(Entries on target coordinates)
-.-.-
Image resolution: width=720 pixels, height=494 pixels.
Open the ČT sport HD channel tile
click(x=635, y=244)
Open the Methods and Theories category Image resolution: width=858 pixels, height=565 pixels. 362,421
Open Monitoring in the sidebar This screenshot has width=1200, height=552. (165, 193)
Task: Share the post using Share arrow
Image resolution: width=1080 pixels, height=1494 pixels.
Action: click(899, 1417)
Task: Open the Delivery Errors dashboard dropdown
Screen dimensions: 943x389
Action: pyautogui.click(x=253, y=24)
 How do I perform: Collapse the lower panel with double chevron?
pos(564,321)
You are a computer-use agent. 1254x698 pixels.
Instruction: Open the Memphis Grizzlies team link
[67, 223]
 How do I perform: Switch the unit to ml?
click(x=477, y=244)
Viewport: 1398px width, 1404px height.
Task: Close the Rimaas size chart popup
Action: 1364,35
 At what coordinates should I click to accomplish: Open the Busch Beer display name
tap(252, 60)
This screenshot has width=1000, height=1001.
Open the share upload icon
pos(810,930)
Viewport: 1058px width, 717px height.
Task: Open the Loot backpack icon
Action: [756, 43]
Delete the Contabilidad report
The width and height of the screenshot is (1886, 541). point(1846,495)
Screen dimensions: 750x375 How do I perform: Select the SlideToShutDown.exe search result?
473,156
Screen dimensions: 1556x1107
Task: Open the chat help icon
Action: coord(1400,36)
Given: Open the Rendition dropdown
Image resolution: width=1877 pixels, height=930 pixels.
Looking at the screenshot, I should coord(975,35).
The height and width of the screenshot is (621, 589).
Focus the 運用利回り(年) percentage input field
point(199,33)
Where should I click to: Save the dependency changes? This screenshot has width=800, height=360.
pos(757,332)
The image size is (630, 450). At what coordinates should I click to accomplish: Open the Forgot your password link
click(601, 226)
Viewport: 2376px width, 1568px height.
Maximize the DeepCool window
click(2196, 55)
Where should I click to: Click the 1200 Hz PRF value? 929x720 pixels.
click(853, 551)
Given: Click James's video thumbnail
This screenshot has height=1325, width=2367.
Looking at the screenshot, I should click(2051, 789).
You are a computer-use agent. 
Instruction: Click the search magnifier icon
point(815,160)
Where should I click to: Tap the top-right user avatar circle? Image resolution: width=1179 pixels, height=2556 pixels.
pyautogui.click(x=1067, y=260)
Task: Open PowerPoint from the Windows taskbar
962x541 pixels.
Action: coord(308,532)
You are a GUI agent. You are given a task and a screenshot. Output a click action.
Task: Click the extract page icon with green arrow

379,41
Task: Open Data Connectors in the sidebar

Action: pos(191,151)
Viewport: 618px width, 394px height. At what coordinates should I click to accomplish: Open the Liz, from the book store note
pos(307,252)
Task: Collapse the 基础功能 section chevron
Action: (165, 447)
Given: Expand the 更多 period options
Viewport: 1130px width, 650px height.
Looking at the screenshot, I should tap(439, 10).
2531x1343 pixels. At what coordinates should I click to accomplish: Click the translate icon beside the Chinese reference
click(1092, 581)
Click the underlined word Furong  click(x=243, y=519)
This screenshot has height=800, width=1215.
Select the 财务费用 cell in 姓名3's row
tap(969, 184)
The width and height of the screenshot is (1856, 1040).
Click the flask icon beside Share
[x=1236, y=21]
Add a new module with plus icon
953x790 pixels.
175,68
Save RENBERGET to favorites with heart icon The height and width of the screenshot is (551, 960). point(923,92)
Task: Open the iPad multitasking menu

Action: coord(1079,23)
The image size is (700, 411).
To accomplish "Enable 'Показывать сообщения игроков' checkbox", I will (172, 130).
-.-.-
Direction -
Please update the items above by replacing every "Image resolution" with "Screen resolution", leaving everything else unchanged.

Task result -
Screen resolution: width=720 pixels, height=494 pixels.
Open the ČT sport HD channel tile
click(x=635, y=244)
Open the Methods and Theories category Screen resolution: width=858 pixels, height=565 pixels. 362,421
Open Monitoring in the sidebar This screenshot has width=1200, height=552. (165, 193)
Task: Share the post using Share arrow
Screen resolution: width=1080 pixels, height=1494 pixels.
Action: click(899, 1417)
Task: Open the Delivery Errors dashboard dropdown
Screen dimensions: 943x389
Action: pyautogui.click(x=253, y=24)
 How do I perform: Collapse the lower panel with double chevron?
pos(564,321)
You are a computer-use agent. 1254x698 pixels.
Instruction: Open the Memphis Grizzlies team link
[67, 223]
 How do I perform: Switch the unit to ml?
click(x=477, y=244)
Viewport: 1398px width, 1404px height.
Task: Close the Rimaas size chart popup
Action: 1364,35
 At what coordinates should I click to accomplish: Open the Busch Beer display name
tap(252, 60)
This screenshot has width=1000, height=1001.
Open the share upload icon
pos(810,930)
Viewport: 1058px width, 717px height.
Task: Open the Loot backpack icon
Action: [756, 43]
Delete the Contabilidad report
The width and height of the screenshot is (1886, 541). point(1846,495)
Screen dimensions: 750x375 How do I perform: Select the SlideToShutDown.exe search result?
473,156
Screen dimensions: 1556x1107
Task: Open the chat help icon
Action: coord(1400,36)
Given: Open the Rendition dropdown
Screen resolution: width=1877 pixels, height=930 pixels.
Looking at the screenshot, I should coord(975,35).
The height and width of the screenshot is (621, 589).
Focus the 運用利回り(年) percentage input field
point(199,33)
Where should I click to: Save the dependency changes? This screenshot has width=800, height=360.
pos(757,332)
The image size is (630, 450). At what coordinates should I click to accomplish: Open the Forgot your password link
click(601, 226)
Viewport: 2376px width, 1568px height.
Maximize the DeepCool window
click(2196, 55)
Where should I click to: Click the 1200 Hz PRF value? 929x720 pixels.
click(853, 551)
Given: Click James's video thumbnail
This screenshot has height=1325, width=2367.
Looking at the screenshot, I should click(2051, 789).
You are a computer-use agent. 
Instruction: Click the search magnifier icon
point(815,160)
Where should I click to: Tap the top-right user avatar circle? Screen resolution: width=1179 pixels, height=2556 pixels.
pyautogui.click(x=1067, y=260)
Task: Open PowerPoint from the Windows taskbar
962x541 pixels.
Action: coord(308,532)
You are a GUI agent. You are given a task and a screenshot. Output a click action.
Task: Click the extract page icon with green arrow

379,41
Task: Open Data Connectors in the sidebar

Action: pos(191,151)
Viewport: 618px width, 394px height. At what coordinates should I click to accomplish: Open the Liz, from the book store note
pos(307,252)
Task: Collapse the 基础功能 section chevron
Action: (165, 447)
Given: Expand the 更多 period options
Viewport: 1130px width, 650px height.
Looking at the screenshot, I should tap(439, 10).
2531x1343 pixels. At what coordinates should I click to accomplish: Click the translate icon beside the Chinese reference
click(1092, 581)
Click the underlined word Furong  click(x=243, y=519)
This screenshot has height=800, width=1215.
Select the 财务费用 cell in 姓名3's row
tap(969, 184)
The width and height of the screenshot is (1856, 1040).
Click the flask icon beside Share
[x=1236, y=21]
Add a new module with plus icon
953x790 pixels.
175,68
Save RENBERGET to favorites with heart icon The height and width of the screenshot is (551, 960). point(923,92)
Task: Open the iPad multitasking menu

Action: coord(1079,23)
The image size is (700, 411).
To accomplish "Enable 'Показывать сообщения игроков' checkbox", I will (172, 130).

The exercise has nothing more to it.